NEW YORK — Things have been heating up in New York City ahead of Valentine’s Day, but forecasters warn the warm weather isn’t here to stay.
Temperatures in the Big Apple on Saturday hit the high 50s, and even low 60s in some spots, tying the all-time high for the day, according to AccuWeather. The previous record, set just last year in Central Park, was 61 degrees.
Forecasters noted that many cities along the East Coast corridor were expected to record toasty temps over the weekend, but they’re also in store for a little bit of weather whiplash.

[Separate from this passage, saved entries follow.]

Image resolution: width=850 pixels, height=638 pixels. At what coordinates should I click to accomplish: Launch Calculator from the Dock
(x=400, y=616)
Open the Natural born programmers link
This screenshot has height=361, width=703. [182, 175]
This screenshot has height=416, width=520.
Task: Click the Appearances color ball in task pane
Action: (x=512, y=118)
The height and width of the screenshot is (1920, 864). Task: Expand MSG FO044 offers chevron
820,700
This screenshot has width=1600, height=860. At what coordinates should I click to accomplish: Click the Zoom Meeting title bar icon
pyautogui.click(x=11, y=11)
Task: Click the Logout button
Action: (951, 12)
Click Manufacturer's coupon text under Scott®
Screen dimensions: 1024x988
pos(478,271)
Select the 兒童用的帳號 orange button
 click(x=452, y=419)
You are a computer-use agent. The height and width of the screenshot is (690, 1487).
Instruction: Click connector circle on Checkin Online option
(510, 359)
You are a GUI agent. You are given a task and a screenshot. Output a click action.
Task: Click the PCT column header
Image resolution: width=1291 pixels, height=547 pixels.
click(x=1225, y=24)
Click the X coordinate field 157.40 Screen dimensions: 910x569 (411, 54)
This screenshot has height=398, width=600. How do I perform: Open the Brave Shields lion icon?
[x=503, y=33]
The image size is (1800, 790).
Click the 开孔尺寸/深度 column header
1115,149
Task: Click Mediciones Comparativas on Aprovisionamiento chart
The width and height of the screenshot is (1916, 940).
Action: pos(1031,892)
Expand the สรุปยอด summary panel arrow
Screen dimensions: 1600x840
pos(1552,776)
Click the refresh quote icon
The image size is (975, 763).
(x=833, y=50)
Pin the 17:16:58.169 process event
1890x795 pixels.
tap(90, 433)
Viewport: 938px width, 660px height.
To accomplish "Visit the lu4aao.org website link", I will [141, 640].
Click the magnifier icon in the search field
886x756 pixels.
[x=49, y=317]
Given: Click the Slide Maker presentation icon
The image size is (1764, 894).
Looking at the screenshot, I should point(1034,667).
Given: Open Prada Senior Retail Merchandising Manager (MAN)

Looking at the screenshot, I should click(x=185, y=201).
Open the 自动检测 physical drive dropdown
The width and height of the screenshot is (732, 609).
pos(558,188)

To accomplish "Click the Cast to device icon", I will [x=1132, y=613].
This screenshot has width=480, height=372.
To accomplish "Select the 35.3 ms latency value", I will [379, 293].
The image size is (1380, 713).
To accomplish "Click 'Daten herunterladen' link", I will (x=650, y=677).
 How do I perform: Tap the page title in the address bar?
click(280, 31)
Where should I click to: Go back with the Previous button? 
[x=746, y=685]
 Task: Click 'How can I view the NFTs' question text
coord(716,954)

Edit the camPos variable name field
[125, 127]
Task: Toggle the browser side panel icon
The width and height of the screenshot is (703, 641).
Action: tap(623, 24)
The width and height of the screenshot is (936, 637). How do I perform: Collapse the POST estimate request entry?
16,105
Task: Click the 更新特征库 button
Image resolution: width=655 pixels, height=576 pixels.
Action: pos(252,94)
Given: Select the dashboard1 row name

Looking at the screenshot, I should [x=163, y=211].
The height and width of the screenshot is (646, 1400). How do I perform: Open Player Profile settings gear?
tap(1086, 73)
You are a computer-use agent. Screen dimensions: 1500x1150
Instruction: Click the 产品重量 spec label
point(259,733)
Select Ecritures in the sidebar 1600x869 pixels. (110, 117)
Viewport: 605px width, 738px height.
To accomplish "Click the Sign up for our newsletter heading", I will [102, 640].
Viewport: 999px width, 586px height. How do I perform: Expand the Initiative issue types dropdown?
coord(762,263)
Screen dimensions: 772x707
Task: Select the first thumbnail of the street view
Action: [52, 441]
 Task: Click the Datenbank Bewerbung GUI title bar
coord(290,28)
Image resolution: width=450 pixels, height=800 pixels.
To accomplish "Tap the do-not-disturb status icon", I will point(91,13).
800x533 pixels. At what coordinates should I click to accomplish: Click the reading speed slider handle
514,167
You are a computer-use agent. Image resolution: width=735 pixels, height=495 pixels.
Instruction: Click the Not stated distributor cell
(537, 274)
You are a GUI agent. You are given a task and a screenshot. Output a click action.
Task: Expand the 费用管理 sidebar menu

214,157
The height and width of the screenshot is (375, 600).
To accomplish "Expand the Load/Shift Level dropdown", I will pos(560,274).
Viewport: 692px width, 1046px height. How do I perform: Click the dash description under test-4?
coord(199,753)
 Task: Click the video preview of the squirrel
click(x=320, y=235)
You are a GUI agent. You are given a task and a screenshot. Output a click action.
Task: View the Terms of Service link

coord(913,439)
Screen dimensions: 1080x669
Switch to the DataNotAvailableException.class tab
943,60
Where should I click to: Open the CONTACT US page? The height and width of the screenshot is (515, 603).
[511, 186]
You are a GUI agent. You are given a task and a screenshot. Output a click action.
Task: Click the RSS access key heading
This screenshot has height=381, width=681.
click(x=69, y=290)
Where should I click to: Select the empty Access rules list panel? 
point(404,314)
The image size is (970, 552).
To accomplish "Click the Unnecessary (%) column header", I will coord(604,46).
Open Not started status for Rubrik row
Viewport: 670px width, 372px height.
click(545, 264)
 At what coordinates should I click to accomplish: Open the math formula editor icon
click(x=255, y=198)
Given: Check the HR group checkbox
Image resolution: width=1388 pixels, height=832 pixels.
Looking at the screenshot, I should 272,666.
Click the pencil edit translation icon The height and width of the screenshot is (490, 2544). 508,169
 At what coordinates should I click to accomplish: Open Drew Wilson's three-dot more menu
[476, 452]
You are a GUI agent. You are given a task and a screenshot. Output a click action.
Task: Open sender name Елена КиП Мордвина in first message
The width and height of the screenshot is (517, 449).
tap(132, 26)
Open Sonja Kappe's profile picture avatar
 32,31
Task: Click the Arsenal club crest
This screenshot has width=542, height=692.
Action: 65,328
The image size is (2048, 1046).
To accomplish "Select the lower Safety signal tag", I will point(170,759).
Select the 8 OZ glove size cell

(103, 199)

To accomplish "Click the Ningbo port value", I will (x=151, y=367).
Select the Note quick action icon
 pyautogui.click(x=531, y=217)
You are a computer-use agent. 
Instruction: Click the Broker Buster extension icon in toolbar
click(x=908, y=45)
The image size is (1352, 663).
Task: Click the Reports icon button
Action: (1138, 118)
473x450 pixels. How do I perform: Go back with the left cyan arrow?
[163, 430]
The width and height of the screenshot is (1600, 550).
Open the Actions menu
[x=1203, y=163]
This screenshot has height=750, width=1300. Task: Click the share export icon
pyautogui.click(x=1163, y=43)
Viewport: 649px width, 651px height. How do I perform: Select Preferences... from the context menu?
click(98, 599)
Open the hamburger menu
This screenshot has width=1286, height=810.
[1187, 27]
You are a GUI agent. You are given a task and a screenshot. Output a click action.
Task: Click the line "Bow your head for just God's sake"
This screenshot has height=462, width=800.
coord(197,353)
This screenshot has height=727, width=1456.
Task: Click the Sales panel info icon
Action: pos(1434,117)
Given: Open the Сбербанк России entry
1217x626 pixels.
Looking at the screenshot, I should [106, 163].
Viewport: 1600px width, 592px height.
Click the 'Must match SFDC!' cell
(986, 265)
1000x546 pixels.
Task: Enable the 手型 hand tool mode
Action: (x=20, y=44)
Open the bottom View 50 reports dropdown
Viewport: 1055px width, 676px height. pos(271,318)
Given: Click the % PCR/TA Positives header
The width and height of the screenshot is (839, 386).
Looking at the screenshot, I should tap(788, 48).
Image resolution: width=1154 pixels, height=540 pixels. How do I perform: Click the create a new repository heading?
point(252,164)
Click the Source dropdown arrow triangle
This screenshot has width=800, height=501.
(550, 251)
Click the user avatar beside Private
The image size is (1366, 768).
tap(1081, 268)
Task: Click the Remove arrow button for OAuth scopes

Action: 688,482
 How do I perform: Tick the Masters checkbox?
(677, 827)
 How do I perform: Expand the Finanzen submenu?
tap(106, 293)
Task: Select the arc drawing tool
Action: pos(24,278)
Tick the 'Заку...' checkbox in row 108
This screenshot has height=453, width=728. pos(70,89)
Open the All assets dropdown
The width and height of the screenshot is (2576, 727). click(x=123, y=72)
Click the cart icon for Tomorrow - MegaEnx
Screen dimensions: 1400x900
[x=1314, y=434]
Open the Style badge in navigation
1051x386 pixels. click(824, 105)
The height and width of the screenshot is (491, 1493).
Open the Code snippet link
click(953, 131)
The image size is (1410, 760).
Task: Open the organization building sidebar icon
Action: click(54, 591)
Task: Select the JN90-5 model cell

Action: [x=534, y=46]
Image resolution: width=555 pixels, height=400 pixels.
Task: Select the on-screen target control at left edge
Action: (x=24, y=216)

Cooler air, fueled by a storm forming in the south, will start making its way up the East Coast beginning Sunday, though meteorologists still expect the temperatures to remain fairly mild.
However, more cold air from Canada will force temperatures below freezing at the start of next week, making some heavy snowfall a real possibility. While the precipitation, set to strike the East Coast on Monday night, will most likely start out as rain in the city, it’s expected to transform into a slushy snow overnight and into Tuesday.
While the storm track could still shift in the coming days, the National Weather Service on Saturday warned the “potential is increasing for an accumulating snowfall to occur in at least parts of the Tri-State Monday night.” Based on current forecast trends, the storm is likely to dump moderate-to-heavy snow from Pennsylvania to Massachusetts.
The Big Apple and the surrounding region could see up to a couple inches of snow — a notable and wintry change for the city. So far, New York has recorded just 2.3 inches of snow this season, matching the total hit in 2023, the least snowy year NYC has faced in a long time.
Last month, New York City broke a 700-day-long snow drought when a storm dropped a little over an inch in the city.